Zachary German (born December 17, 1988) is an American novelist and poet. His first novel, Eat When You Feel Sad, was published by Melville House in 2010.

German's poems and prose have been published in Dennis Cooper's Userland anthology, 3:AM Magazine, Bear Parade, and Small Distribution Press.

Eat When You Feel Sad

Eat When You Feel Sad was published by Melville House in February 2010. It is about a character named Robert in an unnamed city.

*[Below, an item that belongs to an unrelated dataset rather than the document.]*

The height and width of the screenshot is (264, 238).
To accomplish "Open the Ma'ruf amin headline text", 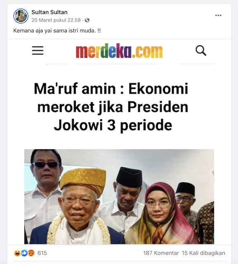I will click(x=111, y=107).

Online and print response to Eat When You Feel Sad was mixed. It has been reviewed in Bookslut, The Rumpus, Time Out Chicago, Publishers Weekly, Philadelphia City Paper, and Nylon. Dennis Cooper said of the book, "Zachary German's nimble, catwalking, archeological, surface dwelling, emotionally unpaved prose is a thing of total wonder and my favorite drug, language-based or otherwise. Eat When You Feel Sad is so bright and pleasurable and full of excellence, it's positively serene." Tao Lin said of the book, "Moving, funny, emotional, and—in a revolutionary way—both highly readable and avant-garde, Eat When You Feel Sad excites me very much in terms of literature and also life itself."

Shitty Youth

In 2010, German started the internet radio show Shitty Youth after the death of his previous internet radio show Every Time A Police Officer Gets Shot I Throw a Party Radio. Shitty Youth generally broadcasts on Sundays.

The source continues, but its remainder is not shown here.